- WHAT TO DO: Before writing anything, find the line that contains "Чернівці (318, 68)", then retype the entries below exactly from their first line through that one, without pictures.

Collected data entries
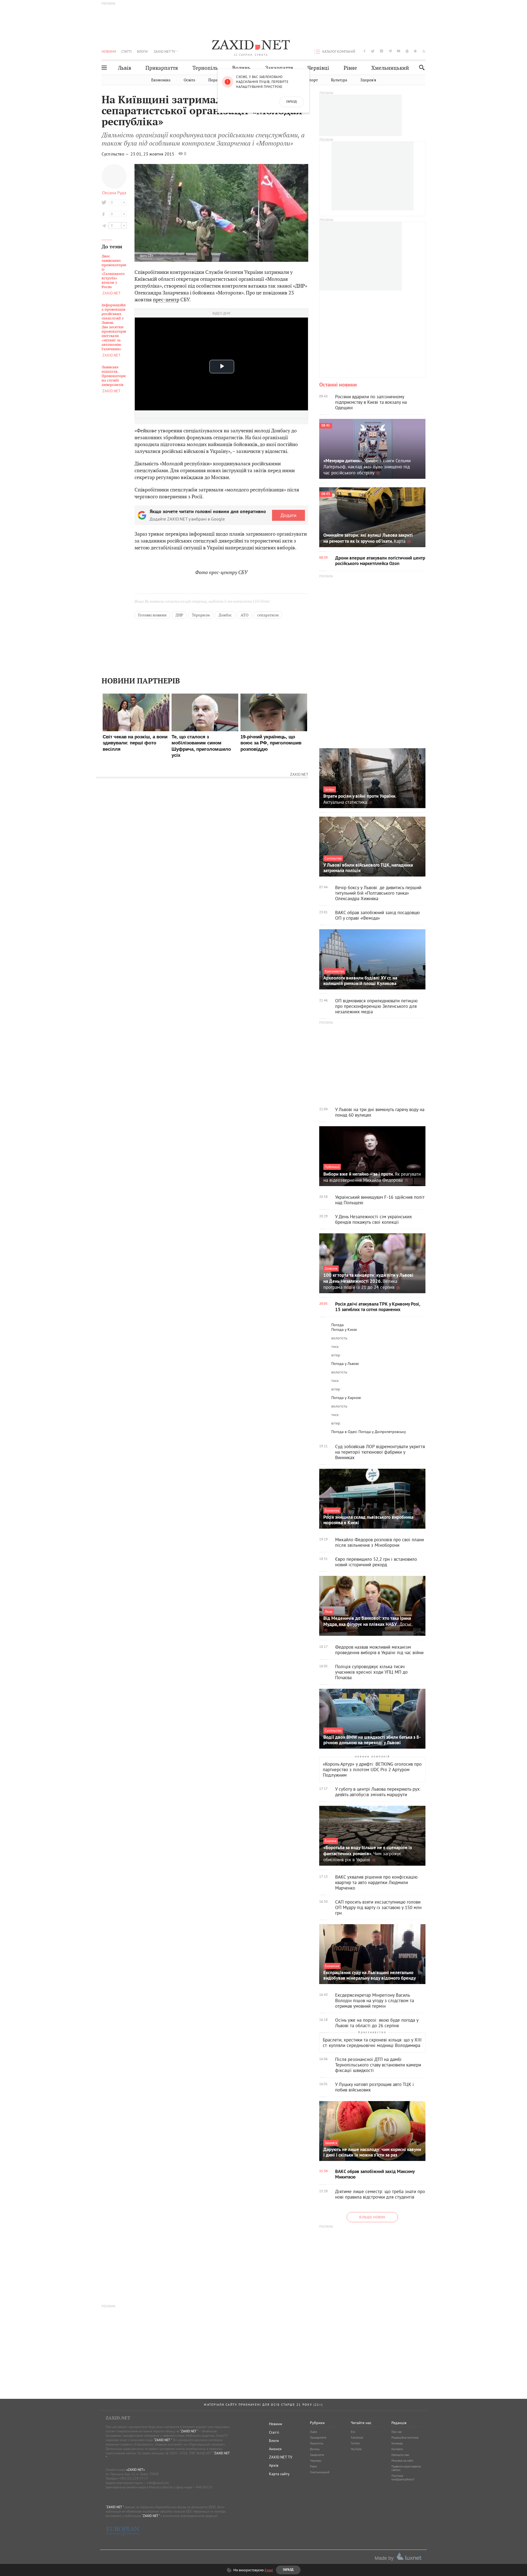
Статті (126, 51)
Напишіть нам (400, 2455)
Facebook (357, 2437)
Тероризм (201, 615)
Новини (109, 51)
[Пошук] (420, 67)
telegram (390, 51)
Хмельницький (390, 68)
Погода (337, 1324)
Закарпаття (279, 68)
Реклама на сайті (402, 2461)
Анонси (275, 2448)
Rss (353, 2432)
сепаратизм (268, 615)
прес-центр (166, 299)
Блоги (142, 51)
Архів (273, 2465)
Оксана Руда (114, 192)
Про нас (396, 2432)
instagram (381, 51)
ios (415, 51)
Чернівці (318, 68)
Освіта (189, 80)
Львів (124, 68)
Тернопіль (205, 68)
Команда (397, 2443)
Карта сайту (279, 2473)
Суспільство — (116, 154)
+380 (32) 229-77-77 (133, 2478)
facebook (364, 51)
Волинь (241, 68)
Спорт (312, 80)
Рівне (350, 68)
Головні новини (152, 615)
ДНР (179, 615)
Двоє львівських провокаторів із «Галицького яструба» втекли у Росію (114, 271)
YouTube (356, 2449)
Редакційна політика (404, 2437)
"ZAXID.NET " (189, 2431)
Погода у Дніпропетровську (382, 1431)
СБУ (150, 256)
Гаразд (291, 102)
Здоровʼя (368, 80)
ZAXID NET (251, 45)
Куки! (269, 2570)
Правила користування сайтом (406, 2468)
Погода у (344, 1329)
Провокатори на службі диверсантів (114, 376)
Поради (215, 80)
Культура (339, 80)
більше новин (372, 2217)
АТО (244, 615)
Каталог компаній (338, 51)
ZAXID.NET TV (164, 51)
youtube (398, 51)
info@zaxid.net (158, 2483)
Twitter (355, 2443)
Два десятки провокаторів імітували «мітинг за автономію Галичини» (114, 327)
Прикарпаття (161, 68)
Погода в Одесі (344, 1431)
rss (423, 51)
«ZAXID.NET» (135, 2469)
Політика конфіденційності (402, 2477)
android (407, 51)
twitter (373, 51)
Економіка (160, 80)
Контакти (397, 2449)
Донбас (225, 615)
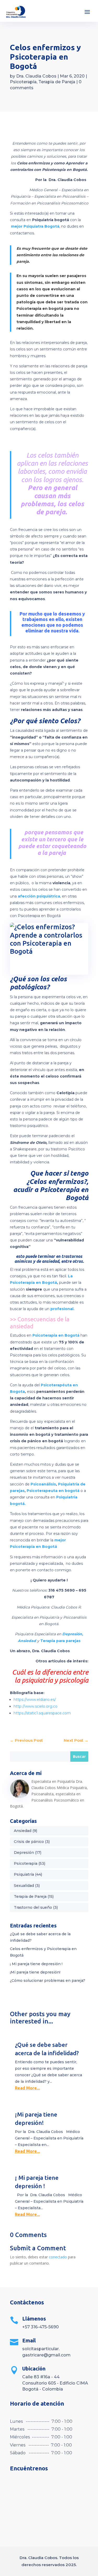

- TASK SOLUTION:
Статті (126, 51)
Напишіть нам (400, 2455)
Facebook (357, 2437)
Тероризм (201, 615)
Новини (109, 51)
[Пошук] (420, 67)
telegram (390, 51)
Хмельницький (390, 68)
Погода (337, 1324)
Закарпаття (279, 68)
Реклама на сайті (402, 2461)
Анонси (275, 2448)
Rss (353, 2432)
сепаратизм (268, 615)
прес-центр (166, 299)
Блоги (142, 51)
Архів (273, 2465)
Оксана Руда (114, 192)
Про нас (396, 2432)
instagram (381, 51)
ios (415, 51)
Чернівці (318, 68)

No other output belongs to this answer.